Macquarie's Merger Focus Hasn't Clicked Yet

A few years ago, Macquarie Group (MGU) was one of the best-performing players in global finance. Helped by its infrastructure unit, Australia's biggest investment bank strung together 16 years of continuous profit growth by buying and then running everything from wind farms in France to the elevated, six-lane Chicago Skyway toll road. Then came the financial crisis that began in 2007 and cut off the flow of cheap credit that had financed Macquarie's investment strategy.

Macquarie Chief Executive Officer Nicholas Moore has tried to reposition the bank by spending at least $778 million on acquisitions of smaller banks in North America in 2009. The bank has pulled back from listed infrastructure investing and is focusing on merger advice, energy trading, and equity underwriting. So far the strategy hasn't paid off, given the slowdown in global mergers and share sales in the wake of the credit crisis and a tough climate for investment banks seeking fees generally. Moore, who declined to be interviewed, has said the new strategy will take years to yield results.

That became clear when Moore recently disclosed that the bank's profit in the six months ending Sept. 30 is set to slump 25 percent, to about $359 million Australian ($452 million), the lowest for that period since 2004. "They're in a bit of a quandary," says Wes Nason, an analyst at Citigroup (C) in Melbourne. "Investors expect more than they're seeing at the moment."

Macquarie has been aggressive about snapping up assets in the wake of the financial crisis. Among them: London-based investment bank Fox-Pitt Kelton Cochran Caronia Waller, Philadelphia-based asset manager Delaware Investments (DDF), Calgary-based energy advisory Tristone Capital Global, and Constellation Energy Group's (CEG) Houston-based natural gas trading unit.

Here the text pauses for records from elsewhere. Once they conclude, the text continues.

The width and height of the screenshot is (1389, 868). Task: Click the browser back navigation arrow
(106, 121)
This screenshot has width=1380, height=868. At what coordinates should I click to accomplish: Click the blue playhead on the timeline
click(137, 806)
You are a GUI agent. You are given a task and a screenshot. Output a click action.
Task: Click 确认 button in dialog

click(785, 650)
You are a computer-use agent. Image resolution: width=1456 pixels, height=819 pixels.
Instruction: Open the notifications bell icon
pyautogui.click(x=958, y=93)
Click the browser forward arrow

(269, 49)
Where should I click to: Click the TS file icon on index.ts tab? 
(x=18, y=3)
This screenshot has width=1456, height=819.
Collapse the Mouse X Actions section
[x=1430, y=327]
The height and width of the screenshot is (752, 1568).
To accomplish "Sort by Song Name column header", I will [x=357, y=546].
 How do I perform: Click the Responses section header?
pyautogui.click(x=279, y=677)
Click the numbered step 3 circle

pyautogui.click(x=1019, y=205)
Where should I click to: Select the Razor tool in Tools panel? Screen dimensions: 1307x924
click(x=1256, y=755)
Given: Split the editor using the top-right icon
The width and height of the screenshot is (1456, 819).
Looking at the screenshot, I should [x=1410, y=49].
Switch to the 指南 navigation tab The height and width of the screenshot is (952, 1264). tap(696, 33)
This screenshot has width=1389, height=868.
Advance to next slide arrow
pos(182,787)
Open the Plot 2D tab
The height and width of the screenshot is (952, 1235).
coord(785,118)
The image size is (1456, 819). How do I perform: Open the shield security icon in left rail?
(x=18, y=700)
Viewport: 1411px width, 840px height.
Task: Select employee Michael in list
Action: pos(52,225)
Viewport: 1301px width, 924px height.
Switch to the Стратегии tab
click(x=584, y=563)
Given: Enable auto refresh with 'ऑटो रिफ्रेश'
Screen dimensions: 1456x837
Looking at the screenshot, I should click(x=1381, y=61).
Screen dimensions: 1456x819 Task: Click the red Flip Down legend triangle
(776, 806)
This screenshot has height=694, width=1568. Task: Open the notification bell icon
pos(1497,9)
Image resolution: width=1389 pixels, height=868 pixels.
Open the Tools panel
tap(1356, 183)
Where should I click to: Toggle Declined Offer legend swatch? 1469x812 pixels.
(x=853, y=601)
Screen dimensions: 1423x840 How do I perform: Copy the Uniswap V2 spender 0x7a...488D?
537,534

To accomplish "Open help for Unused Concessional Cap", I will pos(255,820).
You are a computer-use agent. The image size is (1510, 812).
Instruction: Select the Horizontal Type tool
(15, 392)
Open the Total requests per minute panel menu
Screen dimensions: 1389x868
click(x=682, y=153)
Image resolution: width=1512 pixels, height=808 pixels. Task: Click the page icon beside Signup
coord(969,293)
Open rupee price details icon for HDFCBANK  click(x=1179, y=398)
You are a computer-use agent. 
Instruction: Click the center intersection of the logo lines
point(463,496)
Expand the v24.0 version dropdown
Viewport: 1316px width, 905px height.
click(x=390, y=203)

While Macquarie was able to pick up assets at attractive prices, the bank still faces challenges, says Lee Mickelburough, who helps manage $3.5 billion at Perennial Investment Partners in Melbourne. When Moore started buying companies, "It was the bottom of the market and all his competitors were basically bankrupt," says Mickelburough. "But they [rival banks] have come back to life within 12 months, and they're bigger and uglier than before."

In Australia, which accounts for almost half of Macquarie's income, U.S. rivals are providing stiffer competition as Moore uncouples the bank from the listed infrastructure-focused model he helped pioneer during more than two decades at the company. That strategy involved buying assets such as the 407 ETR highway near Toronto and the Indiana Toll Road, listing them on an exchange, and charging fees for managing them. "The model provided the investment deals, which kept the investment bank business fully occupied," says Mickelburough.

The bank is losing ground on several fronts. Macquarie ranks 13th this year in Australia when it comes to advising on mergers, a market now dominated by Goldman Sachs (GS) and Bank of America (BAC), according to data compiled by Bloomberg. In North America, Macquarie has slipped to 38th among takeover arrangers in 2010 from 23rd last year. Shares have slumped more than a third from last year's peak in Sydney trading. With profits set to fall, pressure is mounting for Macquarie to cut its 14,600-strong workforce. "They're starting to look like a normal investment bank where you're subject to boom-and-bust cycles like everybody else," says Citigroup's Nason. "And in the bust, you've got to cut people to try and maintain a bottom line."

The bottom line: Macquarie's shift away from infrastructure deals and to advisory work hasn't generated the rebound investors had hoped for.